Academia is full of studies that reveal parenting to be the worst kind of hit-and-miss shit show in the collective drama of our lives - a crisis that lurches from one happenstance to the next... a cold, hard bed of existential, philosophical, and diabolically continuous dread... a dark, lonely passage unlit and unguided resulting in the revelation of base truths about ourselves that we had, until then, spent most of our lives trying desperately to keep at bay.
We have the best time of our lives at singular moments in the journey that is parenting, surely, but when we see the impact of what we have wrought or ignored, manifested in the shape and form of someone who has relied on us so completely for so long as to be as much of an inescapable reflection of ourselves as possible, do we look back and see the stark pitfalls in the parenting we experienced ourselves... or do we dismiss these sharply affecting insights as the needless, ungrateful, harking back to a different time in a different space at a different epoch in the history of human evolution?

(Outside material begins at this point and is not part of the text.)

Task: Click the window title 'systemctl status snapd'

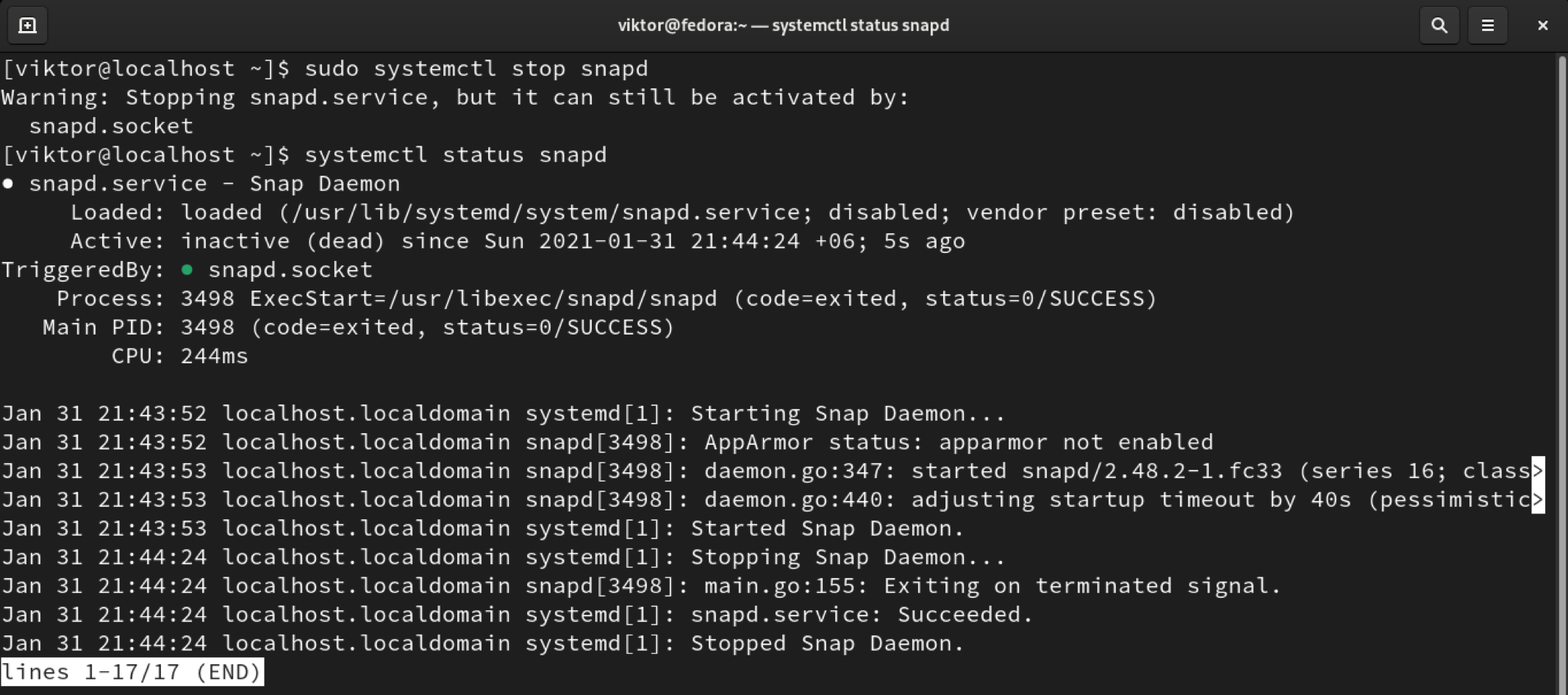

It stands to reason that when we examine our own experiences in the parenting that we had as children, we could avoid some of the mistakes that we now readily forgive our forbears for, in the light of the magnanimity that comes from seeing ourselves as more enlightened persons living in a better resourced age.
When we remember our innumerable moments of shame over the course of a lifetime of dependence on our parents that now seem so silly or juvenile in hindsight, do we also think of what we would have done better? When we reflect on our stubbornly unchanging patterns of behaviour, on the legacy of our ways of thinking, on our memories of a million regrets, do we also imagine that we could very well have done without them being allowed to begin life as small inconsequential bits of mania that were ignored, laughed at dismissively, tolerated as 'oh-so-cute'? 'It is what made us who we are', we think, and live out our days swatting back the rancour that might erupt from the depths of our consciousness and disrupt the nice arrangements we now have for vacation/day/sleepover care that allow us a smidgen of relief from having that unrelenting mirror reflecting back to us; the multiple inadequacies, the lazy neglect, the terrible scrutiny of our subjective experiences with our parents, that are now helplessly being visited on our own children.

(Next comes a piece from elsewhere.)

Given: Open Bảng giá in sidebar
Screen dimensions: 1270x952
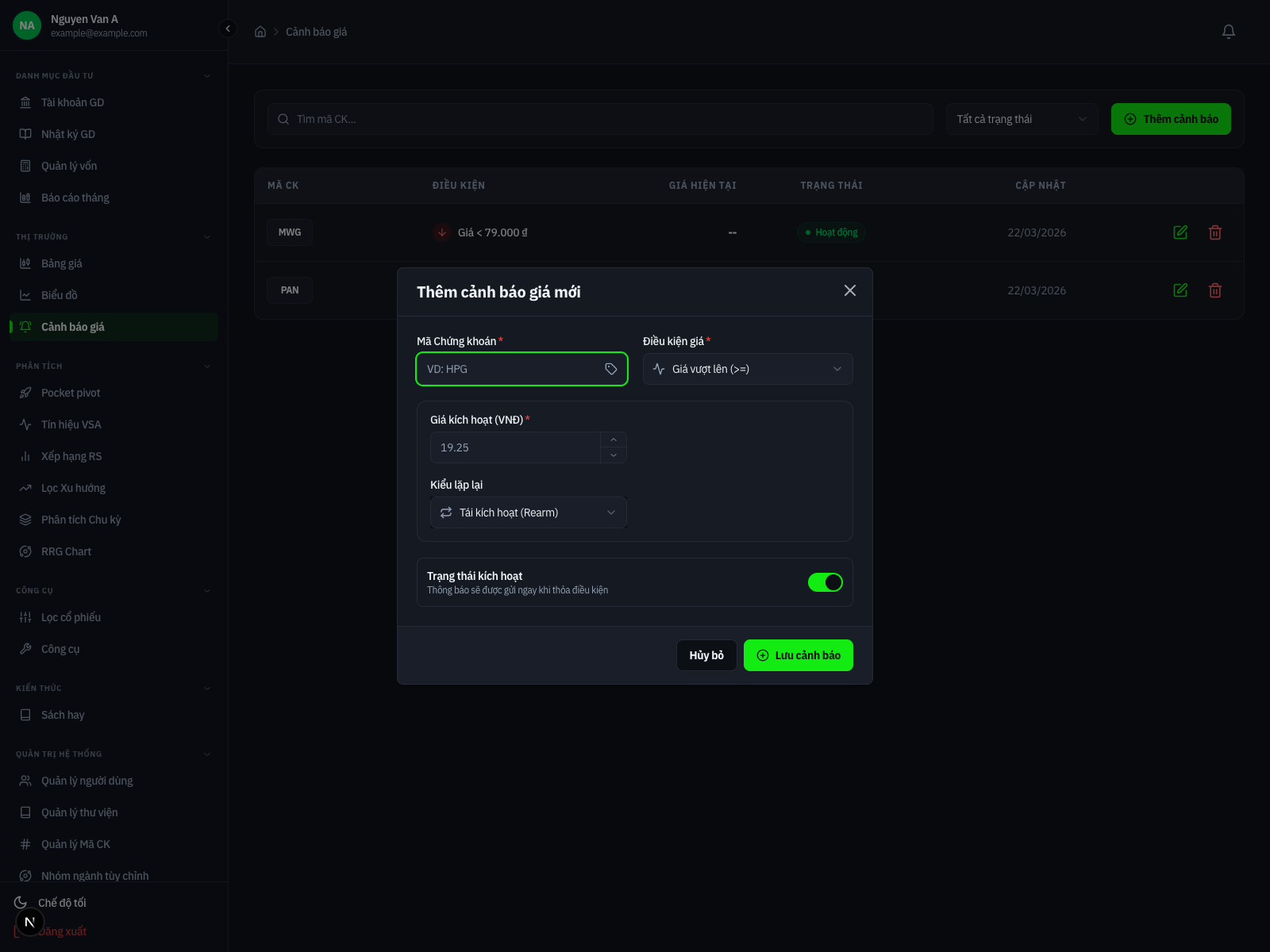Looking at the screenshot, I should [62, 263].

To instill a lifelong sense of debt over years and years of repetitive psychological cultivation... to expect a blind obedience to manifestly outdated and treacherously subjective self-sabotaging behaviours... to demand loyalty and allegiance from those who are now charting the various paths of their own lives, based not on what you once knew to be true and are now too scared to challenge, but on their own moral imperatives that have revealed themselves over the course of experiences of which you were never a part. If we are honest with ourselves, these are the antitheses of 'our responsibility to guide our children', aren't they? 'Encapsulating complicated relationships into three glib statements is just silly', you say. 'I most definitely do not identify with any of these', you state, as you call your son for the third time this week to ask why it is he never calls you back.
Perhaps an honest reflection on the sins of the past will make us less anxious of our own inevitable sins to come in the continuous evolution of our collective journeys as parents in this, the bespoke age of dark and limitless confusion.